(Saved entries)

■ ■ ■ ■ ■

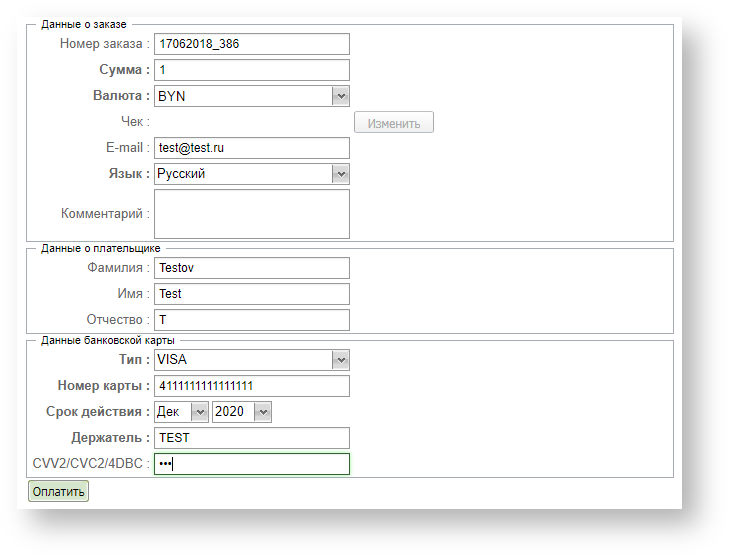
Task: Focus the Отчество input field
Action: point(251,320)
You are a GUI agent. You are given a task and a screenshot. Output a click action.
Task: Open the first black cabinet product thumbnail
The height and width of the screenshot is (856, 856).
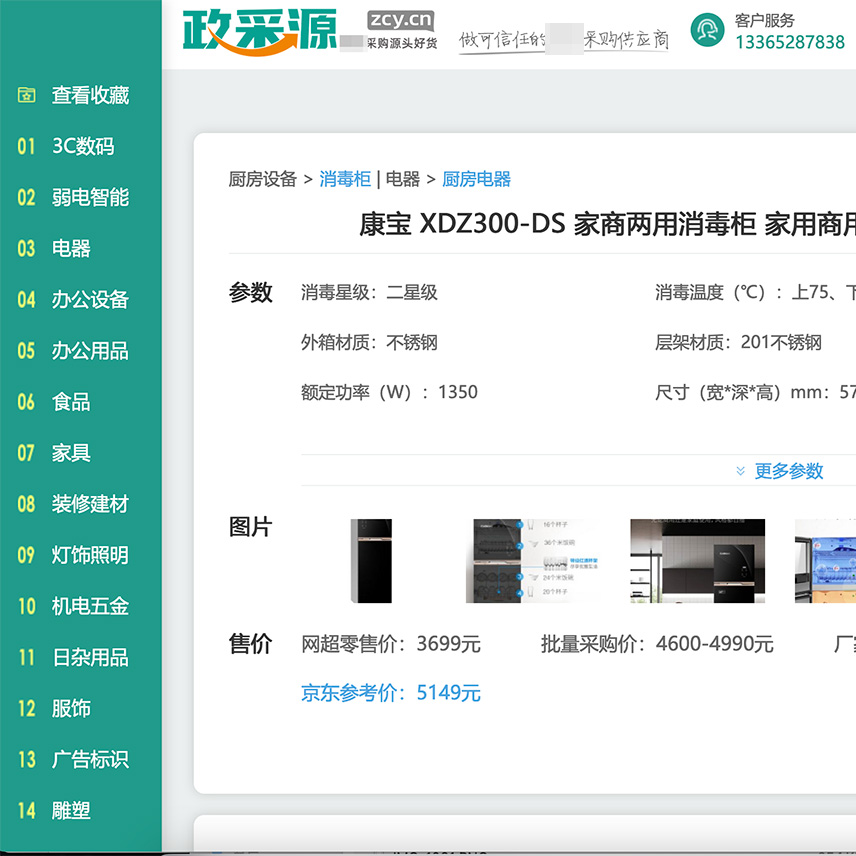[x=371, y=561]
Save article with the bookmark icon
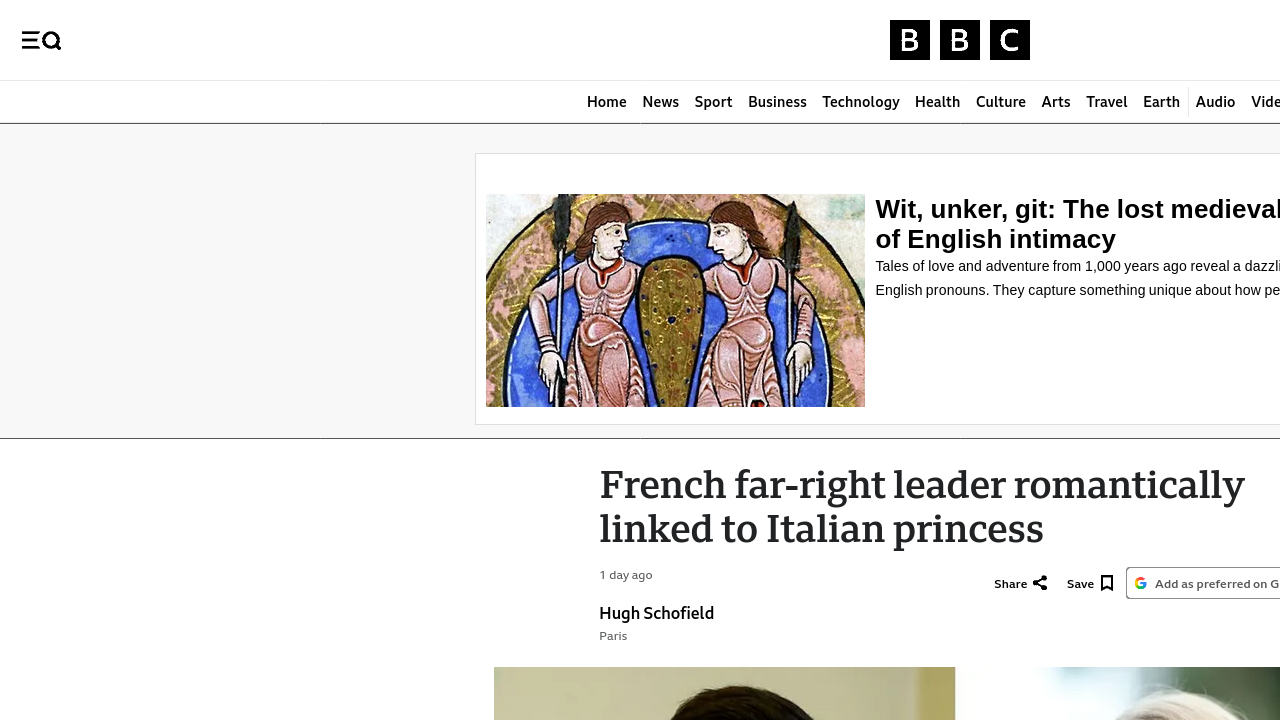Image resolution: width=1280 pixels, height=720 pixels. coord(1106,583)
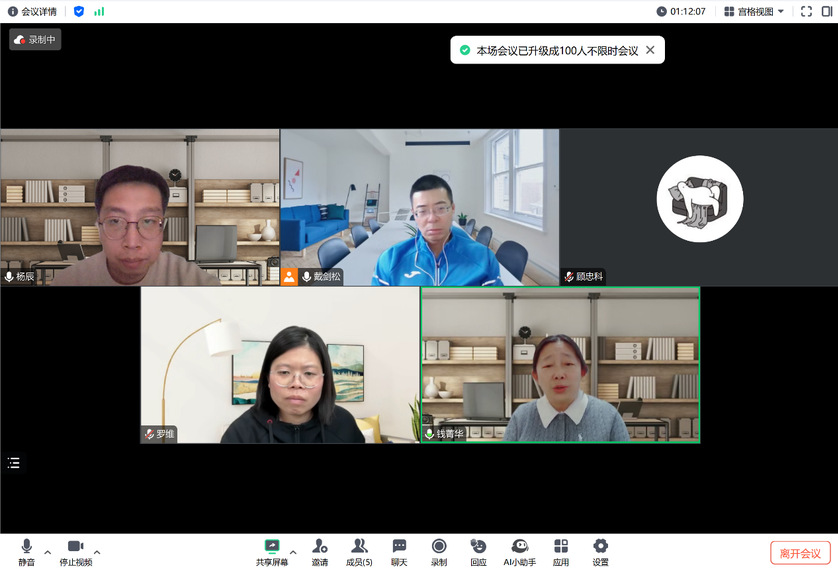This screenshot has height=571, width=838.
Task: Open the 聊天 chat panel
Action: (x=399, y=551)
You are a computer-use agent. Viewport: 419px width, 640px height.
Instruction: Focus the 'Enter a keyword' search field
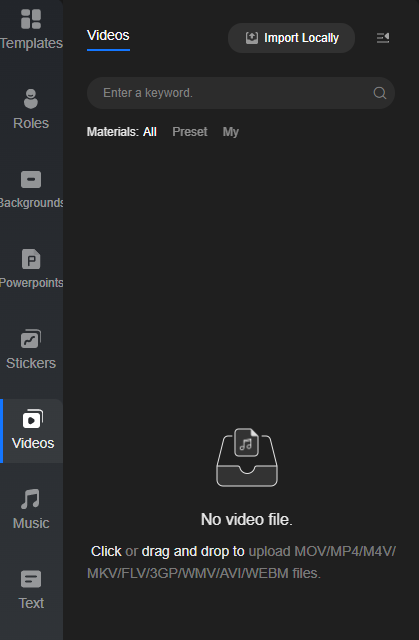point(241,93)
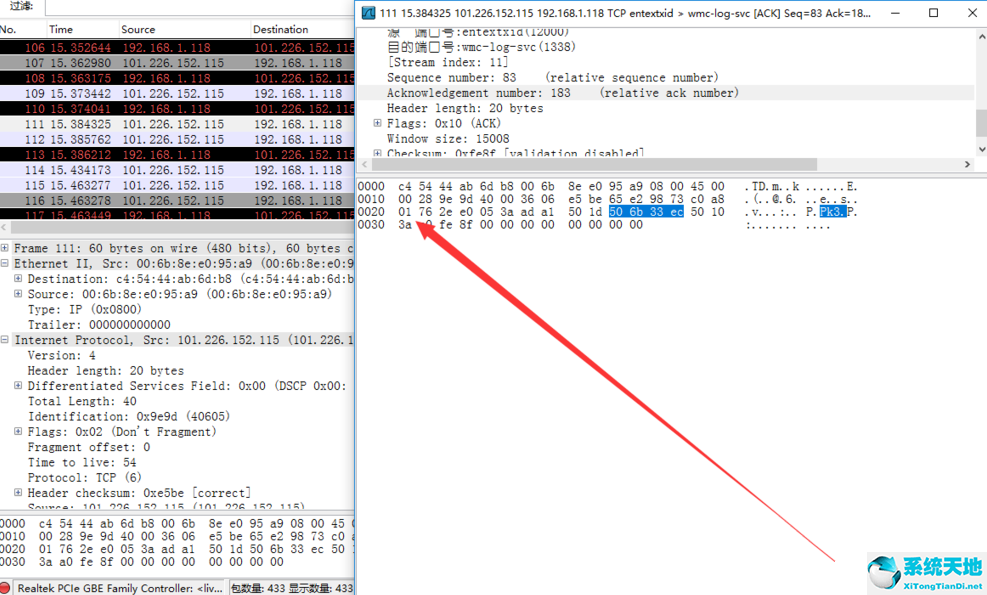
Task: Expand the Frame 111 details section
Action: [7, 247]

■ ■ ■ ■ ■

## Exercise
Count the lines in the records above that contain the word "agent", and reply with that number alone.

## Answer for this exercise
2